What to do:
According to the blog post on course texts, which edition will be used in the undergraduate Milton course?

Document text:
##########
Tuesday, July 20, 2010

course texts

Yeah, the memo said book orders were due June 19th; and yeah, I got mine in yesterday (July 19). So sue me. I could present my orders a year in advance to the campus bookstore at Our Fair University & they'd still get something wrong, or be unable to find some small-press thing.

In case you're wondering (I know that throngs have been on the edges of their seats awaiting this information), here's what I'm teaching from:

In the undergraduate Milton course (as I've discussed before), I'll be using the newish Modern Library edition of The Complete Poetry and Essential Prose, ed. William Kerrigan, John Rumrich, & Stephen M. Fallon.
##########
Source data:
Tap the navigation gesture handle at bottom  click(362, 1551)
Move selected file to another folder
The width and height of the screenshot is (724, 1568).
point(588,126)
##########
Written answer:
The newish Modern Library edition of The Complete Poetry and Essential Prose, edited by William Kerrigan, John Rumrich, and Stephen M. Fallon.